Unless it is a picture, every line from the start of the entries through the line with "Task: Click the console collapse arrow icon" must be retyped exactly.

--- Data extract ---

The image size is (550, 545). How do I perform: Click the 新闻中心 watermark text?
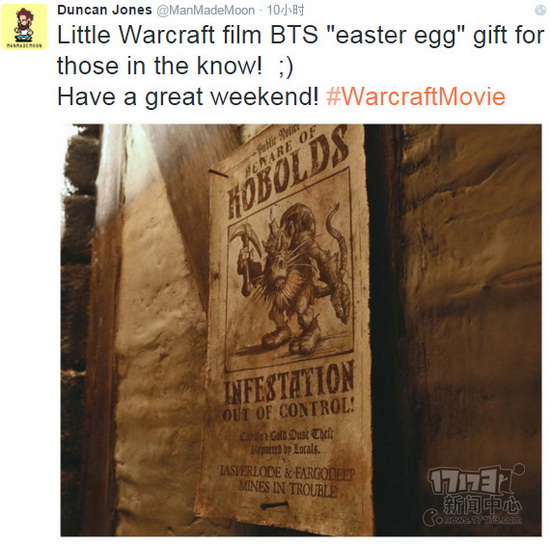[x=482, y=505]
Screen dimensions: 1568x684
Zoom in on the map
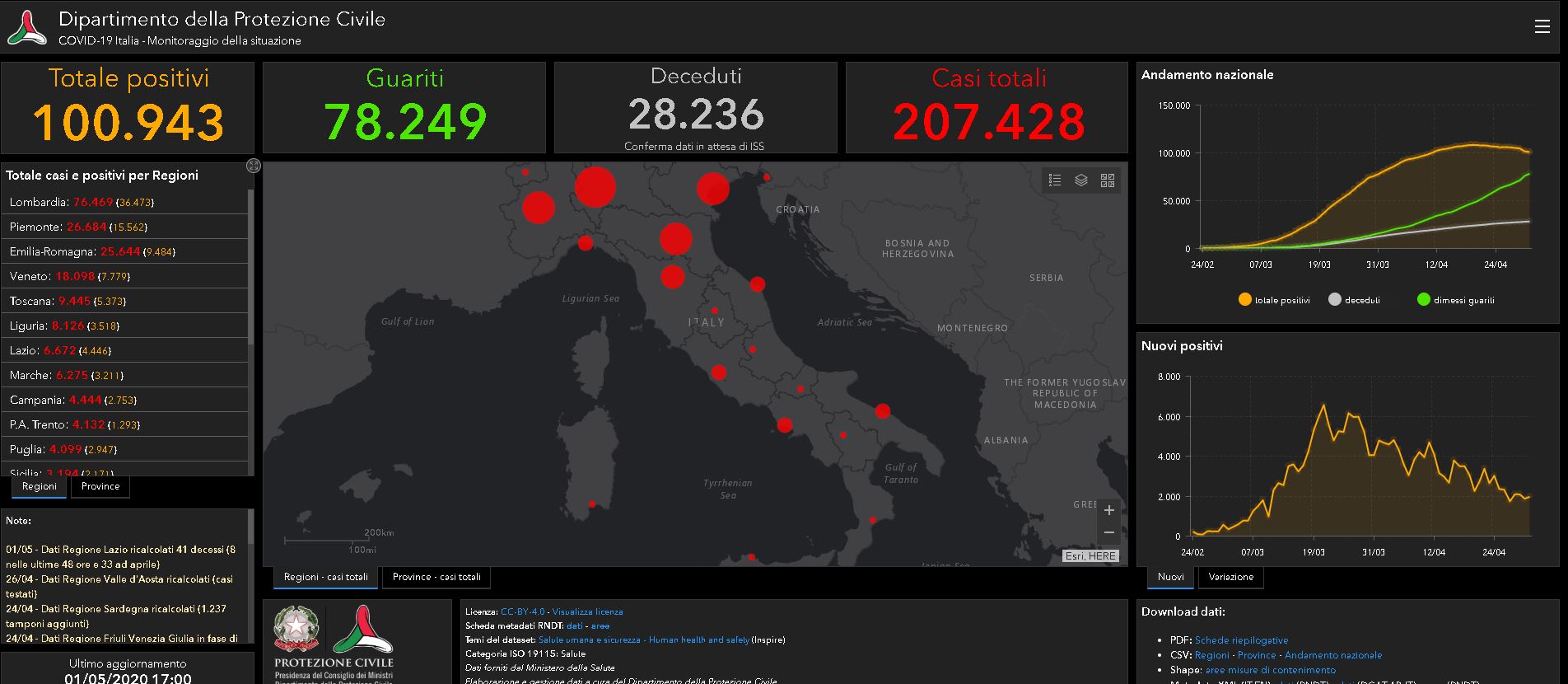pos(1108,510)
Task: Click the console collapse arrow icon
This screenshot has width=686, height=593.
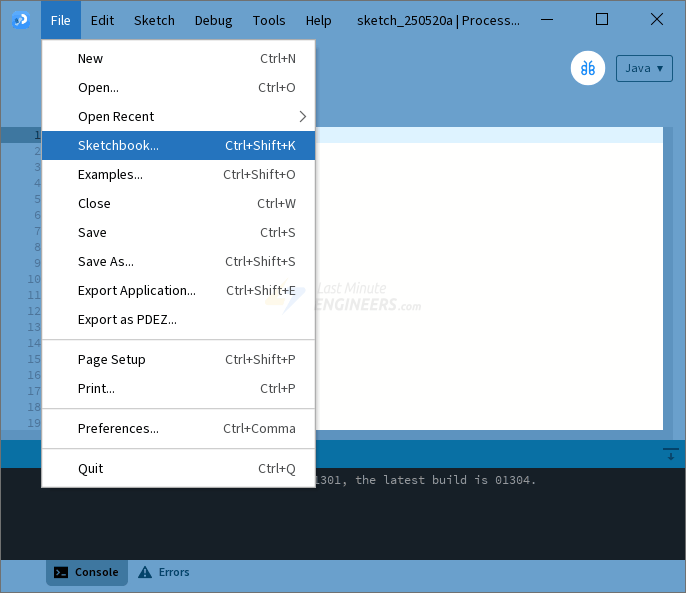Action: pyautogui.click(x=670, y=454)
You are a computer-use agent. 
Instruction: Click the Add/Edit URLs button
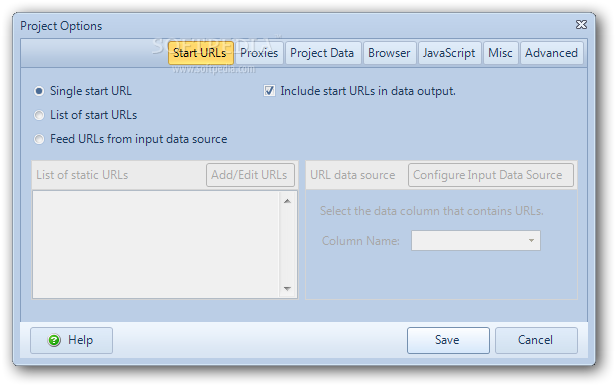tap(250, 175)
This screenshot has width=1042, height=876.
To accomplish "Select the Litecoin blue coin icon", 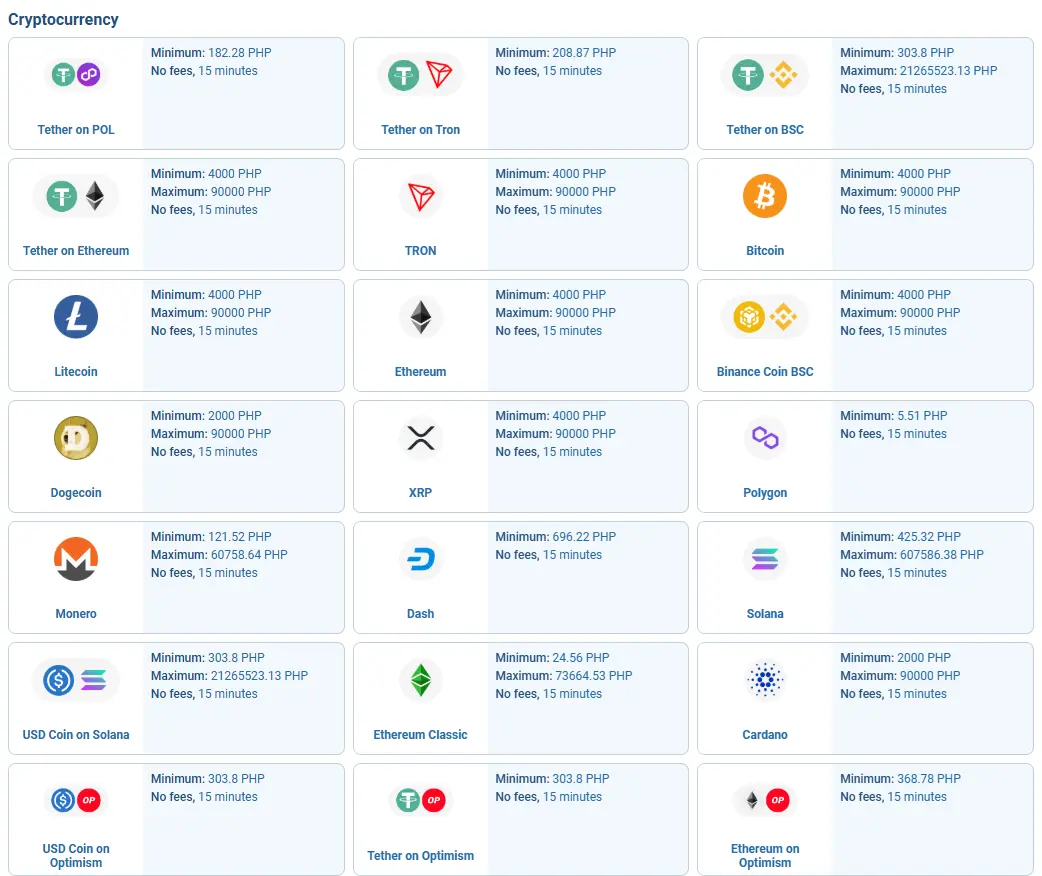I will point(76,317).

---

Your response —
The image size is (550, 545). How do I perform: Click the 新闻中心 watermark text?
[x=482, y=505]
Screen dimensions: 1568x684
Zoom in on the map
pos(1108,510)
Task: Click the console collapse arrow icon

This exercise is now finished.